Selected extract »
---
AIMentions.today

Free Robots.txt Tester

Check if your robots.txt file exists, is properly configured, and doesn't accidentally block important pages from search engines.

Enter the full URL including https:// to analyze the page

What is Robots.txt?

Robots.txt is a text file placed in your website's root directory that tells search engine crawlers which pages or sections of your site they can and cannot access. It's the first file crawlers check when visiting your site.

Why Robots.txt Matters

  • Crawl Budget: Prevent crawlers from wasting time on unimportant pages
  • Privacy: Block search engines from indexing admin pages or sensitive areas
  • Duplicate Content: Prevent indexing of duplicate or low-value pages
  • Sitemap Declaration: Tell crawlers where to find your XML sitemap
  • Crawl Rate: Control how fast search engines crawl your site

Common Robots.txt Directives

User-agent: Specifies which crawler the rules apply to

Disallow: Paths that crawlers should not access

Allow: Paths that crawlers can access (overrides Disallow)

Sitemap: Location of your XML sitemap

Crawl-delay: Seconds to wait between requests

Example Robots.txt

User-agent: *
Disallow: /admin/
Disallow: /private/
Allow: /public/

User-agent: Googlebot
Crawl-delay: 10

Sitemap: https://example.com/sitemap.xml

Common Mistakes to Avoid

  • Accidentally blocking your entire site with "Disallow: /"
  • Blocking important pages like homepage or product pages
  • Forgetting to include sitemap URL
  • Using robots.txt to hide sensitive data (not secure - use proper authentication)
  • Not testing changes before deploying
---
Recorded data »
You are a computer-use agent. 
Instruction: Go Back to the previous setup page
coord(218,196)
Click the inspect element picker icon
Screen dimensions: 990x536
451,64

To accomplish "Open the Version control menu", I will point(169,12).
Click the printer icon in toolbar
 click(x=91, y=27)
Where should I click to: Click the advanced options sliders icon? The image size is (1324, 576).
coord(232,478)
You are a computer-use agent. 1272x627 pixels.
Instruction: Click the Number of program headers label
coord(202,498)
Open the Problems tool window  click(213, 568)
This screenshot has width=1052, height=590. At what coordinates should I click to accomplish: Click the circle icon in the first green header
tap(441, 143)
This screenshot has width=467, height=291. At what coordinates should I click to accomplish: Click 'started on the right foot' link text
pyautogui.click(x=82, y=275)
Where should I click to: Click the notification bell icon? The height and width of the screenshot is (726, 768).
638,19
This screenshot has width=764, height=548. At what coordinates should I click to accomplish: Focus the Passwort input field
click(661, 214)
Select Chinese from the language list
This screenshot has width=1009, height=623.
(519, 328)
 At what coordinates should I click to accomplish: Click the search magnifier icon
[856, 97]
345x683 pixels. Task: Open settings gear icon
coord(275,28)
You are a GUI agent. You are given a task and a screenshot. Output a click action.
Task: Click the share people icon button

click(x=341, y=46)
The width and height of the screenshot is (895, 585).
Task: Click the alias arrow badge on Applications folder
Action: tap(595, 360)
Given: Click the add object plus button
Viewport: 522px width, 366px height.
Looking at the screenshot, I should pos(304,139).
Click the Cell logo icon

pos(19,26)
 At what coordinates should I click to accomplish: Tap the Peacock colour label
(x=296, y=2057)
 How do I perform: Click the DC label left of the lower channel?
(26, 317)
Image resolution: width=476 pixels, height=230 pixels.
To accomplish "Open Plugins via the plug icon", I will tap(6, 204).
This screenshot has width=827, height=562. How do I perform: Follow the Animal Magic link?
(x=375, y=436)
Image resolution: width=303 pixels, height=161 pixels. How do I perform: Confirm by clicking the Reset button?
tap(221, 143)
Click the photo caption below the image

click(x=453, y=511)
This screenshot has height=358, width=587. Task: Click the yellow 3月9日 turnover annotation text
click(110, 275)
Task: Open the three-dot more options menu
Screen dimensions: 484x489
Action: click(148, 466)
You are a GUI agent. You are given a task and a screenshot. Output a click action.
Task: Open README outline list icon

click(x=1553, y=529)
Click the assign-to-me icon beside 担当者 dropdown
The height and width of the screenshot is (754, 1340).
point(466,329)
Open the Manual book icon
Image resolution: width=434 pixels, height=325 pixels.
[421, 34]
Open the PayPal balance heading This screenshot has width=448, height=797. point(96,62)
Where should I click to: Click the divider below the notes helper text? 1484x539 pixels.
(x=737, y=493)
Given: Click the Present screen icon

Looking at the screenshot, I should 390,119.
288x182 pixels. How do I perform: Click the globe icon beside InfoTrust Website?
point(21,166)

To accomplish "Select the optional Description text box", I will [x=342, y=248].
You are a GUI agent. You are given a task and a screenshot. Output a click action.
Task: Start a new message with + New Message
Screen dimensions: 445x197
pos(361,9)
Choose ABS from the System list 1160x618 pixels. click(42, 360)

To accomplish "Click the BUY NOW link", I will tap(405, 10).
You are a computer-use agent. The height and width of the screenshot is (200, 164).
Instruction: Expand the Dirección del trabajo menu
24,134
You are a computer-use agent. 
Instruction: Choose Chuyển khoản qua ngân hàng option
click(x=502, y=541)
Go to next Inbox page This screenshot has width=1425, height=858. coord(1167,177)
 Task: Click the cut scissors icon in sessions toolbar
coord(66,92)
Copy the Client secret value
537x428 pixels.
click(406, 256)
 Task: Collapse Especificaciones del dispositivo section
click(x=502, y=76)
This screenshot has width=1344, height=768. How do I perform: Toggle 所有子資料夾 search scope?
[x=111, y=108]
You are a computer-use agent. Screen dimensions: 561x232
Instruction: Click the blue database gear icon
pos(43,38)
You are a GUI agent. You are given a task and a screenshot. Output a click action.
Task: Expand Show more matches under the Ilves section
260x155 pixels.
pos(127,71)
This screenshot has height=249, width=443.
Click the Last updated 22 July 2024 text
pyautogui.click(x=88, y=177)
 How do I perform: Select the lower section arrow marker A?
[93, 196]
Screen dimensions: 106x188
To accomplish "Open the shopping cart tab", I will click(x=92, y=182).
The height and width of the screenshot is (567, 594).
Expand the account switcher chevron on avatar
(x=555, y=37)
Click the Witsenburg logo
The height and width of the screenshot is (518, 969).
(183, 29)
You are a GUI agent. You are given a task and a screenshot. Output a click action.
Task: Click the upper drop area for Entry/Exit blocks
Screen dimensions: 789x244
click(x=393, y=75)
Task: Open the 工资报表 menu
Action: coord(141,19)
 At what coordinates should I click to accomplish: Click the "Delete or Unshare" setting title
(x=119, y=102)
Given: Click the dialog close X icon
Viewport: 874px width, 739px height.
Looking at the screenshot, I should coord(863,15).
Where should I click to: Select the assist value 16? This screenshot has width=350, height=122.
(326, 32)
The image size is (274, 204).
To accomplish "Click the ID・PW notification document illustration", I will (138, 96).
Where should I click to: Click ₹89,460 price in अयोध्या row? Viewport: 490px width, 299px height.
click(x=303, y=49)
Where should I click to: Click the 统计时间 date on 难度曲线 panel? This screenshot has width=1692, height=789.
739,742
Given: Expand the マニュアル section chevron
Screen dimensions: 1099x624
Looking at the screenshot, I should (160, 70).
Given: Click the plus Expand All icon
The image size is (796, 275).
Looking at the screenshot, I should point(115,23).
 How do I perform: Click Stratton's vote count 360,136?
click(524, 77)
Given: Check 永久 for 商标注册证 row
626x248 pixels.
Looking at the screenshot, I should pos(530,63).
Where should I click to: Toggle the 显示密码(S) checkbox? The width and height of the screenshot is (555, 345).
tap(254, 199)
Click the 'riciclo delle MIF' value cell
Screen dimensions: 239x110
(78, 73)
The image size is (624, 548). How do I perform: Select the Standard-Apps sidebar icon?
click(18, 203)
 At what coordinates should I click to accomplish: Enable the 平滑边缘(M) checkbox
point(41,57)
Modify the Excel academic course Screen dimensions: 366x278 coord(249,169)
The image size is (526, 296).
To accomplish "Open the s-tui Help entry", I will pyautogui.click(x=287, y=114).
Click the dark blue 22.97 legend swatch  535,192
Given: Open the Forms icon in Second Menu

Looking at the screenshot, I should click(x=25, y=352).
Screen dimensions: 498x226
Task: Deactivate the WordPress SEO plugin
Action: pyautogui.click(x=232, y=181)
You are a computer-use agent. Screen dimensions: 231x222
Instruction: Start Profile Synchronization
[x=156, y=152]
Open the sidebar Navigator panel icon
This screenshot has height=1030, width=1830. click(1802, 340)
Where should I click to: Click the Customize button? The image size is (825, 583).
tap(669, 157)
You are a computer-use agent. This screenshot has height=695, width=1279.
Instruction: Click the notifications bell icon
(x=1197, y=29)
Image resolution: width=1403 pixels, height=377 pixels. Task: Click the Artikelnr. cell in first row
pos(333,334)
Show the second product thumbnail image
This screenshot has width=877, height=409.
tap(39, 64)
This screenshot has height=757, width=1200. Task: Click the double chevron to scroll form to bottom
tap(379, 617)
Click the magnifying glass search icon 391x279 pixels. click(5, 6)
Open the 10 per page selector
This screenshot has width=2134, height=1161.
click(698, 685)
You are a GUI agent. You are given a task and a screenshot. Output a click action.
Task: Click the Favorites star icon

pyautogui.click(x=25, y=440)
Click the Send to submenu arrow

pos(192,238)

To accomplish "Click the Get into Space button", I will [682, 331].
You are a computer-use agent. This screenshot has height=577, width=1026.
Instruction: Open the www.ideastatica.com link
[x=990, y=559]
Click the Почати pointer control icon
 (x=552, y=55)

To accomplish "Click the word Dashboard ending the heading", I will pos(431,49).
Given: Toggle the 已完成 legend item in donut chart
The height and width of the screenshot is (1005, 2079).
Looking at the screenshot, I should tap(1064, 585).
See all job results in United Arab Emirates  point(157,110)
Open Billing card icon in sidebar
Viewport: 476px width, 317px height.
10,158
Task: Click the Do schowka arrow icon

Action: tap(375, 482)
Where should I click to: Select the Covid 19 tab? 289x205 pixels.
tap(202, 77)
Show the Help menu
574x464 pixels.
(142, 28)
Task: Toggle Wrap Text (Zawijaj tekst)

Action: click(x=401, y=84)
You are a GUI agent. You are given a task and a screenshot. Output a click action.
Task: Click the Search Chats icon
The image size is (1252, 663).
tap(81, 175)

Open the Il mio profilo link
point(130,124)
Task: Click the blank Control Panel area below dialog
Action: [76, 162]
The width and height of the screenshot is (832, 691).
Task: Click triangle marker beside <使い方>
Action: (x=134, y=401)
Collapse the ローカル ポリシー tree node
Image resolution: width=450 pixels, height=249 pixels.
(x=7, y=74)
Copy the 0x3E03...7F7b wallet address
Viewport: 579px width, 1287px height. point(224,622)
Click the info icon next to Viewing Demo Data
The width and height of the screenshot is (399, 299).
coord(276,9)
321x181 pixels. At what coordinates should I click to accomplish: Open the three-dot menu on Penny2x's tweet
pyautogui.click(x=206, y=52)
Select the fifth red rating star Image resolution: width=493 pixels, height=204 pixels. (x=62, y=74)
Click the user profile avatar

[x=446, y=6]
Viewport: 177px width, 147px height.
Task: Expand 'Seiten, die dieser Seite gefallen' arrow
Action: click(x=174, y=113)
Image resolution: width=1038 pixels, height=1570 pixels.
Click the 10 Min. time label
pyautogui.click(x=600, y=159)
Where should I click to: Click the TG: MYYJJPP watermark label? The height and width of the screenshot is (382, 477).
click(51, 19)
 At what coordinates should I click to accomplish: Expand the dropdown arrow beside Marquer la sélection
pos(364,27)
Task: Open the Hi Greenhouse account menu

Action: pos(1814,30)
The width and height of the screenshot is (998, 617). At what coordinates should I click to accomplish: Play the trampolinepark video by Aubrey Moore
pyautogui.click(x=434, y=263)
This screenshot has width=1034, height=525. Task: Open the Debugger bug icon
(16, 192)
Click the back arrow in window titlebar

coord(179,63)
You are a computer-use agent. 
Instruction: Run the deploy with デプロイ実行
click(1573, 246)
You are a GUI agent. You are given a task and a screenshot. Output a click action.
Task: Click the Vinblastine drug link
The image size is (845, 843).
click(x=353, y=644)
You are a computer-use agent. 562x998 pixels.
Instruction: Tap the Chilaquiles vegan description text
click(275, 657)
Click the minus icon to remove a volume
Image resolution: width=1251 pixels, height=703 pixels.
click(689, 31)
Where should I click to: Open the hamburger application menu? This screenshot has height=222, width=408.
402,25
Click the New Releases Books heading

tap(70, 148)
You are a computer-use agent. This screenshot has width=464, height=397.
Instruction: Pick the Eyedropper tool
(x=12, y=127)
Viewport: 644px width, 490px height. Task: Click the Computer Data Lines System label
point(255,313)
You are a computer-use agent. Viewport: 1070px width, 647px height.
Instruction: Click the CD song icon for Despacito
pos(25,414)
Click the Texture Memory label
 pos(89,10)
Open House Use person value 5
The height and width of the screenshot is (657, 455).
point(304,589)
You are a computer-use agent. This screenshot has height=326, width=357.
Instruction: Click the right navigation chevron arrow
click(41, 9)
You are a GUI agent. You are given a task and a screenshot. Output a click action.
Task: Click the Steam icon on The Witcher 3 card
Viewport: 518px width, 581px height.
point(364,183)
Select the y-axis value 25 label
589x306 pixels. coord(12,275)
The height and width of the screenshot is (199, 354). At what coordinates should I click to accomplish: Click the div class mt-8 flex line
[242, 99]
---
Set problem »
Translate this sentence from the robots.txt tester page into Spanish: "Robots.txt is a text file placed in your website's root directory that tells search engine crawlers which pages or sections of your site they can and cannot access." Work only from the robots.txt tester page.

Final result »
Robots.txt es un archivo de texto ubicado en el directorio raíz de tu sitio web que indica a los rastreadores de los motores de búsqueda a qué páginas o secciones de tu sitio pueden acceder y a cuáles no.